In the north west corner, one of the malachite kingfisher was on display seemingly fearless and not realising that it was classified as a vagrant in this country until very recently.
clamorous reed warbler 1
Close by in the reeds, clamorous reed warbler were easily seen. At this time of year, warblers often become braver as they seek to impress females.
clamorous reed warbler 2
A few wintering species are still present including common snipe.
common snipe 1
This preening bird gave me an opportunity to see the tail feather configuration. I wish I could be that lucky with the pin-tailed snipe that winter in Oman. It has always been assumed, mostly by geography that there are no Swinhoe's snipe among them. Seeing these tail feathers is a sure fire way of recognising one.
common snipe 2
A sign of passage was a masked shrike in a tree in the same corner of the khawr. Though a very small number winter in Dhofar, such as one in winter 2014-15 at Ayn Hamran and one in winter 2015-16 at Ayn Razat, no one has seen one at Khawr Rori.
masked shrike on passage
Earlier I had visited the main part of the khawr. An african spoonbill had been reported there a month before but not since. Unfortunately I only found out about it two days before my visit. it was worth a look anyway.
two European spoonbill
I found three European spoonbill but even on close inspection I couldn't make them into African.
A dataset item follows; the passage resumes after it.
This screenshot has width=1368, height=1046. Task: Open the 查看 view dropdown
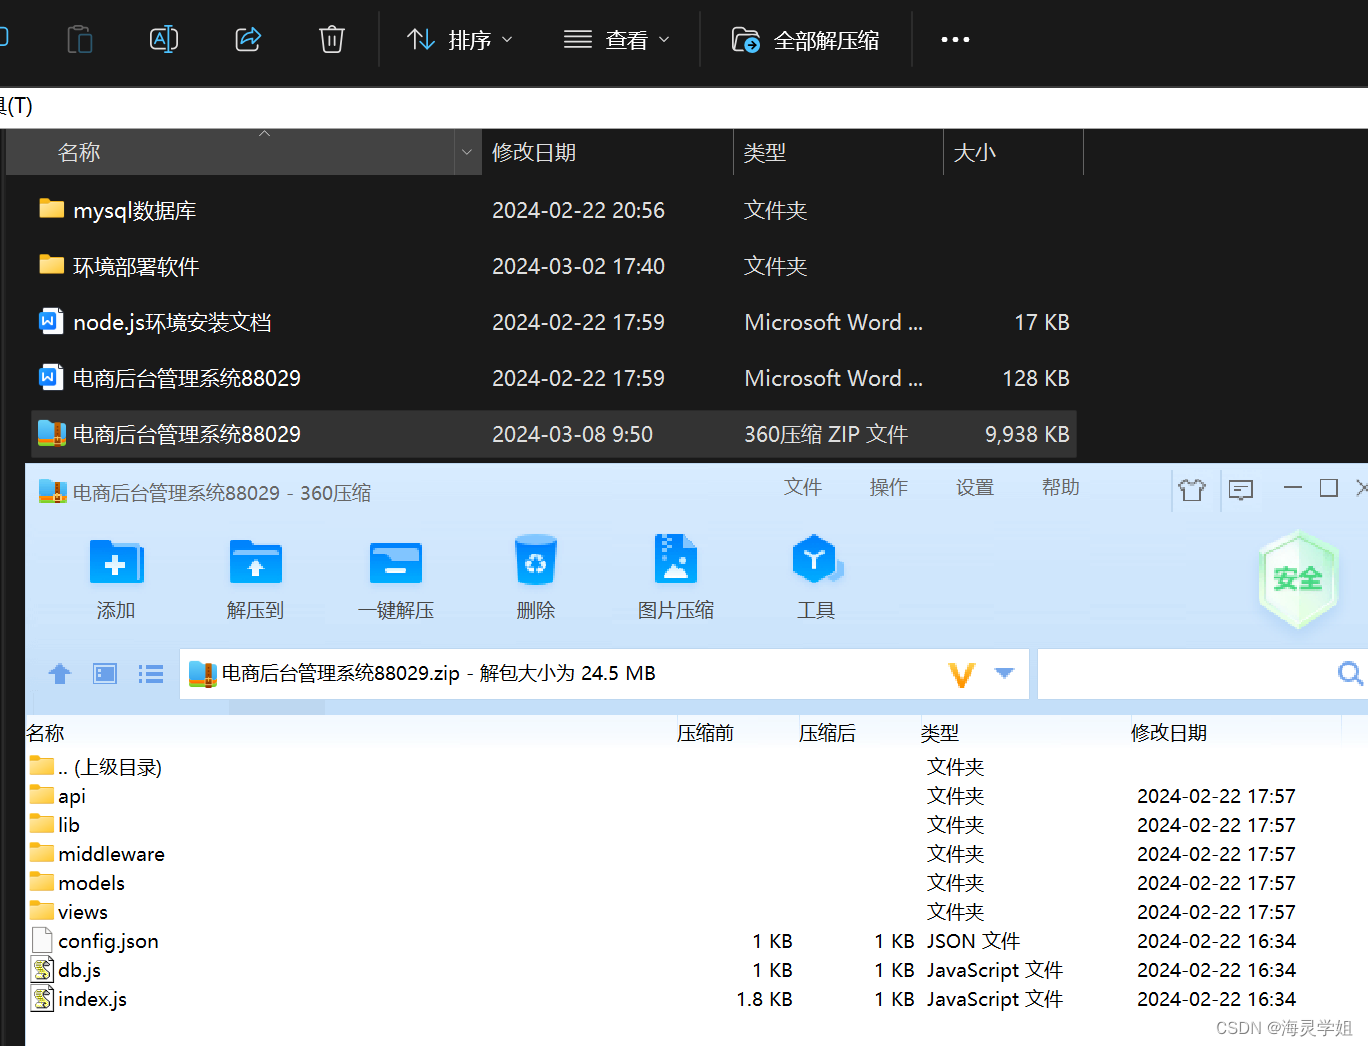tap(617, 39)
A single great cormorant and a single intermediate egret added interest from that part of the khawr.
Wader levels are down too. All the black-tailed godwit are now in breeding plumage and presumably they will be gone soon.
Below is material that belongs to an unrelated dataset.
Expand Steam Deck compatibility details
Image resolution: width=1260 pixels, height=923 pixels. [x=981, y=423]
January's irruption of lesser flamingo here has long since gone. Twenty or so greater flamingo are present.
In the open water, three red-knobbed coot were gathered together. Khawr Rori is still the best place in Oman to find this species.
Arabian cobra's head
It was not just coot that were swimming. An Arabian cobra was around too. It swam surprisingly fast and made it to a reed island and was lost.
Arabian cobra along the bank
This was my first Arabian cobra in Oman. It is usually a very shy creature.